Originally from Charlottetown, Prince Edward Island,[3] Garnhum worked in art and theatre in Charlottetown before moving to Toronto in 1981.[1] His other plays and performance pieces have included Building a Post-Mortem Birdhouse,[4] How Many Saints Can Sit Around? (1987),[5] Twenty Minute History of Art (1987),[6] Surrounded by Water (1991),[1] The Incredible Red Vase (1991),[7] one word (1997)[4] and The Hermits (1998).[8]

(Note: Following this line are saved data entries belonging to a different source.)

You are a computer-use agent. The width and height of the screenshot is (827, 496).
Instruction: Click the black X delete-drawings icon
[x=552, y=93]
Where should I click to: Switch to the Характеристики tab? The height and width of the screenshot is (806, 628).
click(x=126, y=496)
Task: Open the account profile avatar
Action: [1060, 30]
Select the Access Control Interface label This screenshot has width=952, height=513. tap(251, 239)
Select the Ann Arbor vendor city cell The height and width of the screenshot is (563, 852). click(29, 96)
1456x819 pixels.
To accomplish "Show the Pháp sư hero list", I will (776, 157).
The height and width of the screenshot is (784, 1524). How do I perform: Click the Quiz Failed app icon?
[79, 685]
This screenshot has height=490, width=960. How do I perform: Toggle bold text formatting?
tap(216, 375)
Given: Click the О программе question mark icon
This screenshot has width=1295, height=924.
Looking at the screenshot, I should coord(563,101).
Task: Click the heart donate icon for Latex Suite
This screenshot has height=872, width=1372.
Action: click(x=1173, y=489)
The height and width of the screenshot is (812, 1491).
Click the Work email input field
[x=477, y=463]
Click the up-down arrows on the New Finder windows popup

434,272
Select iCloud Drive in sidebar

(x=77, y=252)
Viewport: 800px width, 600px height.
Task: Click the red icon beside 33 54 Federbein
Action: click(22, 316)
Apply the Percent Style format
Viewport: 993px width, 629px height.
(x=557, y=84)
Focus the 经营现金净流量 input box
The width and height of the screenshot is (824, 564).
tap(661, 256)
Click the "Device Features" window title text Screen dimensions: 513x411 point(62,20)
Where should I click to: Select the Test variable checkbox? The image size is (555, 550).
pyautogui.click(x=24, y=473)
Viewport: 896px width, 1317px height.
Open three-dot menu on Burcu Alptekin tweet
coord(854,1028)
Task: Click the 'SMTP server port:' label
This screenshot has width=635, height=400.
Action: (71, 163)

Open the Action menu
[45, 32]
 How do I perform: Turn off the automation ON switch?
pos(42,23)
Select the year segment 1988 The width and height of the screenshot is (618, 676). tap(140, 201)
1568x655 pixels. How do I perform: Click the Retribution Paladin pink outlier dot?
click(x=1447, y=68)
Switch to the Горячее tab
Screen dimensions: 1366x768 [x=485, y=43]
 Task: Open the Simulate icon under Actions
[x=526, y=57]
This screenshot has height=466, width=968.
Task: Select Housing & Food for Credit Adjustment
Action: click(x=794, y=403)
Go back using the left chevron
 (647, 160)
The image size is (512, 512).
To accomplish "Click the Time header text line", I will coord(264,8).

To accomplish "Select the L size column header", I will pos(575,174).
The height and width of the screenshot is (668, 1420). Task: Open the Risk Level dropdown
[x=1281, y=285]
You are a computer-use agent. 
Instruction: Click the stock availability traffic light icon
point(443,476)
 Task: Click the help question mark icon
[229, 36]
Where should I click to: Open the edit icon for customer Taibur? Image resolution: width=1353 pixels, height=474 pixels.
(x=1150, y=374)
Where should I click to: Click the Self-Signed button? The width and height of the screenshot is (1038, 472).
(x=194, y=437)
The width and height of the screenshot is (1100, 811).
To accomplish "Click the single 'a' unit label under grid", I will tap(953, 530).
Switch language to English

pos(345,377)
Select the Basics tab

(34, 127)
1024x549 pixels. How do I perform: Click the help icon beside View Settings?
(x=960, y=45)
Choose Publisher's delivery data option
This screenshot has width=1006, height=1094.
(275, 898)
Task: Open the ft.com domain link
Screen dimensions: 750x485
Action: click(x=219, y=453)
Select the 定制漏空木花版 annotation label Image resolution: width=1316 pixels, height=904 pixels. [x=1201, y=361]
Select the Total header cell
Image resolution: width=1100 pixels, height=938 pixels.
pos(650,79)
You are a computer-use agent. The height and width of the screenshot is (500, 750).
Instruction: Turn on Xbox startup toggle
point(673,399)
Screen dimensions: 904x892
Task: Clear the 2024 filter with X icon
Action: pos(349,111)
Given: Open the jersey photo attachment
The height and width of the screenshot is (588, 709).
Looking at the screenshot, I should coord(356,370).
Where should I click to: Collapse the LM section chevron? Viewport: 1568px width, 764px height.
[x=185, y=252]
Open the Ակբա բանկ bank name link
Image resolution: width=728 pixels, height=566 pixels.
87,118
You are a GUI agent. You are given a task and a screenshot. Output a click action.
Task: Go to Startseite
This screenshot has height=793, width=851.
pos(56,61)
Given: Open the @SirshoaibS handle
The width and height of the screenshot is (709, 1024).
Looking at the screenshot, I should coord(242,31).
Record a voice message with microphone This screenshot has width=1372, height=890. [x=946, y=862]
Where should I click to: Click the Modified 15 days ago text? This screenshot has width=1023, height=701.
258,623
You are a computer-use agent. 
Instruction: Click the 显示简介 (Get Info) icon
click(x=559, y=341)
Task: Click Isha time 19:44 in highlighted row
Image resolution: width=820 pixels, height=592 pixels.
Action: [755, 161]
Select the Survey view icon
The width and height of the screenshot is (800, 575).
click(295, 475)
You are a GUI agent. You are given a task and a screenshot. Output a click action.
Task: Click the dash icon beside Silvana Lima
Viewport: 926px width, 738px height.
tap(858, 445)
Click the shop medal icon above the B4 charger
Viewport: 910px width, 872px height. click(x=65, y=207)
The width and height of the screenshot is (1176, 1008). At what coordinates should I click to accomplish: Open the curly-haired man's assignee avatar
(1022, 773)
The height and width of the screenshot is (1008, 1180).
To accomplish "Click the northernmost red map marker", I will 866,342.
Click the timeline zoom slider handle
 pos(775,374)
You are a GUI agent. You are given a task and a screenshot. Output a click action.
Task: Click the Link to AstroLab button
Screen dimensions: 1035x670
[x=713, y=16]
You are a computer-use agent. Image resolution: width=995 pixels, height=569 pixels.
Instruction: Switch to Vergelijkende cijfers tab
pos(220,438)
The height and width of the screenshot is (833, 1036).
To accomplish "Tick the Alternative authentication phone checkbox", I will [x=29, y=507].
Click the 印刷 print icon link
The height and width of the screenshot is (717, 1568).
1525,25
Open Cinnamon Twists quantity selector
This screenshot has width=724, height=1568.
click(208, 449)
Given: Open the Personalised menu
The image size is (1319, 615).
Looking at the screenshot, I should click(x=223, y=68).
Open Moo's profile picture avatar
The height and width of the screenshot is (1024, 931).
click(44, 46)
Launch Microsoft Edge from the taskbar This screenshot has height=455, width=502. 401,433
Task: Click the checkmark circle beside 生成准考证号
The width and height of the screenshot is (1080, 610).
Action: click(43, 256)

In 1992, Beuys, Buoys, Boys was included in Making Out, the first anthology of Canadian plays by gay writers, alongside works by David Demchuk, Sky Gilbert, Daniel MacIvor, Harry Rintoul and Colin Thomas.[9] Pants on Fire, one of the early AIDS-themed plays in Canadian literature, was the first play Garnhum wrote after himself being diagnosed HIV-positive in 1993.[10]
He has also regularly worked as a set and costume designer, both on his own shows and for other playwrights;[4] he garnered Dora Award nominations for set design in 1994 for a production of The House of Martin Guerre,[11] and for both costume and set design in 1996 for Gloria Montero's Frida K.[12]